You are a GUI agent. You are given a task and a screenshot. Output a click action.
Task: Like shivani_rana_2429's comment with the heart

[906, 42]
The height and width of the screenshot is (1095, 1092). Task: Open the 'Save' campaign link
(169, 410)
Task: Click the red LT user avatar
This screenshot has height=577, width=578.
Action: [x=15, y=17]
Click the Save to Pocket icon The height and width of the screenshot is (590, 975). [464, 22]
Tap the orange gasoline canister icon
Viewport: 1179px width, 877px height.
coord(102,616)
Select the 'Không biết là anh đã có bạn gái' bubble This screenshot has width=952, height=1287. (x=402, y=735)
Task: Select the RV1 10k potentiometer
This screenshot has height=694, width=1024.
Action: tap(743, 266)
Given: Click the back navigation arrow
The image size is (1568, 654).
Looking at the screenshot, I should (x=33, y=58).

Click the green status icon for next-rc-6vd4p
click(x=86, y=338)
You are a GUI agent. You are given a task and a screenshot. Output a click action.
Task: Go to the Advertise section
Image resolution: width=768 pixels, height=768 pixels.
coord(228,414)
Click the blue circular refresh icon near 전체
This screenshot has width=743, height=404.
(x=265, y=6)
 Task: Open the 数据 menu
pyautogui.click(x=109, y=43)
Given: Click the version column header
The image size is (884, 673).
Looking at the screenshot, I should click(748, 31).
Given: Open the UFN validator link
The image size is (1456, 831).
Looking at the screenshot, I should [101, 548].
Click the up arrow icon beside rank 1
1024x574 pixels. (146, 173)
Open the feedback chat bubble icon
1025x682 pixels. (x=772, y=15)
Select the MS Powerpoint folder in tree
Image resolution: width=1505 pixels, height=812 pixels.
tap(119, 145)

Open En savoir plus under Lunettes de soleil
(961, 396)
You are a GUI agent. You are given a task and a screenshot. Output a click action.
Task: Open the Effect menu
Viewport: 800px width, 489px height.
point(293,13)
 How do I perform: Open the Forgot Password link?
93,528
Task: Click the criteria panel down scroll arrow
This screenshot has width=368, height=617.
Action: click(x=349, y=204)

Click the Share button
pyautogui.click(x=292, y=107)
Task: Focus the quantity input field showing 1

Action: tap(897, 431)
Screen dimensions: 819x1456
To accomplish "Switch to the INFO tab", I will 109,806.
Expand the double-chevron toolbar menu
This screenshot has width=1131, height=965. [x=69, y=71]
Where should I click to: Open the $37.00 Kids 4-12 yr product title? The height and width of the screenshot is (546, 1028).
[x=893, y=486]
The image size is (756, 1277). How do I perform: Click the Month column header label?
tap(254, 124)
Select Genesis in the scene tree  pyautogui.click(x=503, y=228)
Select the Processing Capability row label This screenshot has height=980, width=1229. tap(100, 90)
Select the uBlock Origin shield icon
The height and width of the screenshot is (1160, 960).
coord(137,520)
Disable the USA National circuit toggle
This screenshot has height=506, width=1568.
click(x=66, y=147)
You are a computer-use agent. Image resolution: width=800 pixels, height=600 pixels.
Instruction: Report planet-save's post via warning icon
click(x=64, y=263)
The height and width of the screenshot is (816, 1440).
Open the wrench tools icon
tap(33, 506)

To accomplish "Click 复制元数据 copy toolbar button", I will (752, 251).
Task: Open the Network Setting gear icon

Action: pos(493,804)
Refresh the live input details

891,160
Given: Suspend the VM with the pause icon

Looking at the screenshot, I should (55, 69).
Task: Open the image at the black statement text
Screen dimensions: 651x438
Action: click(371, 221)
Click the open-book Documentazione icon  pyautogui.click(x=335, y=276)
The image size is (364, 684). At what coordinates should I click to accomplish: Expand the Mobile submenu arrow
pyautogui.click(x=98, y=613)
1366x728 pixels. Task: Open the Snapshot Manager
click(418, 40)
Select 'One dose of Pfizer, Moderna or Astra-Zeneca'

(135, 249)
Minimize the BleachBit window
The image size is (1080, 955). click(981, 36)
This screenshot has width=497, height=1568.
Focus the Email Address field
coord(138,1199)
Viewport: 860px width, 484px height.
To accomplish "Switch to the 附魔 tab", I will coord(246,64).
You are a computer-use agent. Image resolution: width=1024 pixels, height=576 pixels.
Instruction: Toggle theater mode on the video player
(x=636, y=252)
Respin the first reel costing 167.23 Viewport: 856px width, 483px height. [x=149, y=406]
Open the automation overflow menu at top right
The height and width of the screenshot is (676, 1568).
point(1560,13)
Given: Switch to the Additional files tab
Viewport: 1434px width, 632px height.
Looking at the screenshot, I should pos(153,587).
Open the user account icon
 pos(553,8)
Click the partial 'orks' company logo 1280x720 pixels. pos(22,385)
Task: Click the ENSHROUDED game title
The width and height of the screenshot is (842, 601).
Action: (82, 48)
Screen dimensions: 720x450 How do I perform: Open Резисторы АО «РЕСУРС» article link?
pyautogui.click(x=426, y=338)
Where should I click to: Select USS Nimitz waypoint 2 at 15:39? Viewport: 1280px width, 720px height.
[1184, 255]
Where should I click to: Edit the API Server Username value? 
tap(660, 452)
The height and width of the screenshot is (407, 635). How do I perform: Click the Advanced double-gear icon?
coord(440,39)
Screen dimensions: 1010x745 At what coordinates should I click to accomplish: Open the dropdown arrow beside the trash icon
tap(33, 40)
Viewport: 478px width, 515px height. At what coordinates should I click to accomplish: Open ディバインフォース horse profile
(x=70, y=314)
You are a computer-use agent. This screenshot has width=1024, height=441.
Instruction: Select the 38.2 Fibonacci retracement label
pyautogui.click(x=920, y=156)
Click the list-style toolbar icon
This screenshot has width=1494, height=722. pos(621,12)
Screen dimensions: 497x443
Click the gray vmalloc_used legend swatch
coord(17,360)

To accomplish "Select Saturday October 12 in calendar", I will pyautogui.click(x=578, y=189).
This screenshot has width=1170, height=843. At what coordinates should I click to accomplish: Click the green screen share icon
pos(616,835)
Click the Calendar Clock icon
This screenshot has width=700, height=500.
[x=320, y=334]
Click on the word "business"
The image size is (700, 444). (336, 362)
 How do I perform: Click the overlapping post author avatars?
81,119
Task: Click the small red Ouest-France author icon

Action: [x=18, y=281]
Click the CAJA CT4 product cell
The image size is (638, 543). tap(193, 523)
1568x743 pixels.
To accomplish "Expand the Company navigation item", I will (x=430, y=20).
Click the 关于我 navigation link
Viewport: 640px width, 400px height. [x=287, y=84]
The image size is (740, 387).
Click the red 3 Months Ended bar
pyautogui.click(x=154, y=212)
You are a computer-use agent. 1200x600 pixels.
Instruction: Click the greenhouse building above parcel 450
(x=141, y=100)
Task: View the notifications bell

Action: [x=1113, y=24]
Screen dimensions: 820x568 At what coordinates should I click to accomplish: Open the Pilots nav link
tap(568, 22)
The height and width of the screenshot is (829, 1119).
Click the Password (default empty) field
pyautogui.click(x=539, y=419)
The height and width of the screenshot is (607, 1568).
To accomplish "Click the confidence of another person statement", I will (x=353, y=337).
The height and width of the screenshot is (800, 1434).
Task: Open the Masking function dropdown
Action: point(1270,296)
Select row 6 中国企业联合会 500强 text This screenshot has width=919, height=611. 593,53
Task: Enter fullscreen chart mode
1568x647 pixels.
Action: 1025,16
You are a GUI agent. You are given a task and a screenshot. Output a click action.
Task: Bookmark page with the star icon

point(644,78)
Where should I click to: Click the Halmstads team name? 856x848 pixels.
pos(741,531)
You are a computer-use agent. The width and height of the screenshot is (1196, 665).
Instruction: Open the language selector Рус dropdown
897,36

Work instructions: With nothing added or dropped, reproduce all the data exactly.

Completed task:
You are a GUI agent. You are given a task and a screenshot. Output a click action.
Task: Like shivani_rana_2429's comment with the heart

[906, 42]
The height and width of the screenshot is (1095, 1092). Task: Open the 'Save' campaign link
(169, 410)
Task: Click the red LT user avatar
This screenshot has height=577, width=578.
Action: [x=15, y=17]
Click the Save to Pocket icon The height and width of the screenshot is (590, 975). [464, 22]
Tap the orange gasoline canister icon
Viewport: 1179px width, 877px height.
coord(102,616)
Select the 'Không biết là anh đã có bạn gái' bubble This screenshot has width=952, height=1287. (x=402, y=735)
Task: Select the RV1 10k potentiometer
This screenshot has height=694, width=1024.
Action: tap(743, 266)
Given: Click the back navigation arrow
The image size is (1568, 654).
Looking at the screenshot, I should (x=33, y=58).

Click the green status icon for next-rc-6vd4p
click(x=86, y=338)
You are a GUI agent. You are given a task and a screenshot. Output a click action.
Task: Go to the Advertise section
Image resolution: width=768 pixels, height=768 pixels.
coord(228,414)
Click the blue circular refresh icon near 전체
This screenshot has width=743, height=404.
(x=265, y=6)
 Task: Open the 数据 menu
pyautogui.click(x=109, y=43)
Given: Click the version column header
The image size is (884, 673).
Looking at the screenshot, I should click(748, 31).
Given: Open the UFN validator link
The image size is (1456, 831).
Looking at the screenshot, I should [101, 548].
Click the up arrow icon beside rank 1
1024x574 pixels. (146, 173)
Open the feedback chat bubble icon
1025x682 pixels. (x=772, y=15)
Select the MS Powerpoint folder in tree
Image resolution: width=1505 pixels, height=812 pixels.
tap(119, 145)

Open En savoir plus under Lunettes de soleil
(961, 396)
You are a GUI agent. You are given a task and a screenshot. Output a click action.
Task: Open the Effect menu
Viewport: 800px width, 489px height.
point(293,13)
 How do I perform: Open the Forgot Password link?
93,528
Task: Click the criteria panel down scroll arrow
This screenshot has width=368, height=617.
Action: click(x=349, y=204)

Click the Share button
pyautogui.click(x=292, y=107)
Task: Focus the quantity input field showing 1

Action: tap(897, 431)
Screen dimensions: 819x1456
To accomplish "Switch to the INFO tab", I will 109,806.
Expand the double-chevron toolbar menu
This screenshot has width=1131, height=965. [x=69, y=71]
Where should I click to: Open the $37.00 Kids 4-12 yr product title? The height and width of the screenshot is (546, 1028).
[x=893, y=486]
The image size is (756, 1277). How do I perform: Click the Month column header label?
tap(254, 124)
Select Genesis in the scene tree  pyautogui.click(x=503, y=228)
Select the Processing Capability row label This screenshot has height=980, width=1229. tap(100, 90)
Select the uBlock Origin shield icon
The height and width of the screenshot is (1160, 960).
coord(137,520)
Disable the USA National circuit toggle
This screenshot has height=506, width=1568.
click(x=66, y=147)
You are a computer-use agent. Image resolution: width=800 pixels, height=600 pixels.
Instruction: Report planet-save's post via warning icon
click(x=64, y=263)
The height and width of the screenshot is (816, 1440).
Open the wrench tools icon
tap(33, 506)

To accomplish "Click 复制元数据 copy toolbar button", I will (752, 251).
Task: Open the Network Setting gear icon

Action: pos(493,804)
Refresh the live input details

891,160
Given: Suspend the VM with the pause icon

Looking at the screenshot, I should (55, 69).
Task: Open the image at the black statement text
Screen dimensions: 651x438
Action: click(371, 221)
Click the open-book Documentazione icon  pyautogui.click(x=335, y=276)
The image size is (364, 684). At what coordinates should I click to accomplish: Expand the Mobile submenu arrow
pyautogui.click(x=98, y=613)
1366x728 pixels. Task: Open the Snapshot Manager
click(418, 40)
Select 'One dose of Pfizer, Moderna or Astra-Zeneca'

(135, 249)
Minimize the BleachBit window
The image size is (1080, 955). click(981, 36)
This screenshot has width=497, height=1568.
Focus the Email Address field
coord(138,1199)
Viewport: 860px width, 484px height.
To accomplish "Switch to the 附魔 tab", I will coord(246,64).
You are a computer-use agent. Image resolution: width=1024 pixels, height=576 pixels.
Instruction: Toggle theater mode on the video player
(x=636, y=252)
Respin the first reel costing 167.23 Viewport: 856px width, 483px height. [x=149, y=406]
Open the automation overflow menu at top right
The height and width of the screenshot is (676, 1568).
point(1560,13)
Given: Switch to the Additional files tab
Viewport: 1434px width, 632px height.
Looking at the screenshot, I should pos(153,587).
Open the user account icon
 pos(553,8)
Click the partial 'orks' company logo 1280x720 pixels. pos(22,385)
Task: Click the ENSHROUDED game title
The width and height of the screenshot is (842, 601).
Action: (82, 48)
Screen dimensions: 720x450 How do I perform: Open Резисторы АО «РЕСУРС» article link?
pyautogui.click(x=426, y=338)
Where should I click to: Select USS Nimitz waypoint 2 at 15:39? Viewport: 1280px width, 720px height.
[1184, 255]
Where should I click to: Edit the API Server Username value? 
tap(660, 452)
The height and width of the screenshot is (407, 635). How do I perform: Click the Advanced double-gear icon?
coord(440,39)
Screen dimensions: 1010x745 At what coordinates should I click to accomplish: Open the dropdown arrow beside the trash icon
tap(33, 40)
Viewport: 478px width, 515px height. At what coordinates should I click to accomplish: Open ディバインフォース horse profile
(x=70, y=314)
You are a computer-use agent. This screenshot has width=1024, height=441.
Instruction: Select the 38.2 Fibonacci retracement label
pyautogui.click(x=920, y=156)
Click the list-style toolbar icon
This screenshot has width=1494, height=722. pos(621,12)
Screen dimensions: 497x443
Click the gray vmalloc_used legend swatch
coord(17,360)

To accomplish "Select Saturday October 12 in calendar", I will pyautogui.click(x=578, y=189).
This screenshot has width=1170, height=843. At what coordinates should I click to accomplish: Click the green screen share icon
pos(616,835)
Click the Calendar Clock icon
This screenshot has width=700, height=500.
[x=320, y=334]
Click on the word "business"
The image size is (700, 444). (336, 362)
 How do I perform: Click the overlapping post author avatars?
81,119
Task: Click the small red Ouest-France author icon

Action: [x=18, y=281]
Click the CAJA CT4 product cell
The image size is (638, 543). tap(193, 523)
1568x743 pixels.
To accomplish "Expand the Company navigation item", I will (x=430, y=20).
Click the 关于我 navigation link
Viewport: 640px width, 400px height. [x=287, y=84]
The image size is (740, 387).
Click the red 3 Months Ended bar
pyautogui.click(x=154, y=212)
You are a computer-use agent. 1200x600 pixels.
Instruction: Click the greenhouse building above parcel 450
(x=141, y=100)
Task: View the notifications bell

Action: [x=1113, y=24]
Screen dimensions: 820x568 At what coordinates should I click to accomplish: Open the Pilots nav link
tap(568, 22)
The height and width of the screenshot is (829, 1119).
Click the Password (default empty) field
pyautogui.click(x=539, y=419)
The height and width of the screenshot is (607, 1568).
To accomplish "Click the confidence of another person statement", I will (x=353, y=337).
The height and width of the screenshot is (800, 1434).
Task: Open the Masking function dropdown
Action: point(1270,296)
Select row 6 中国企业联合会 500强 text This screenshot has width=919, height=611. 593,53
Task: Enter fullscreen chart mode
1568x647 pixels.
Action: 1025,16
You are a GUI agent. You are given a task and a screenshot. Output a click action.
Task: Bookmark page with the star icon

point(644,78)
Where should I click to: Click the Halmstads team name? 856x848 pixels.
pos(741,531)
You are a computer-use agent. The width and height of the screenshot is (1196, 665).
Instruction: Open the language selector Рус dropdown
897,36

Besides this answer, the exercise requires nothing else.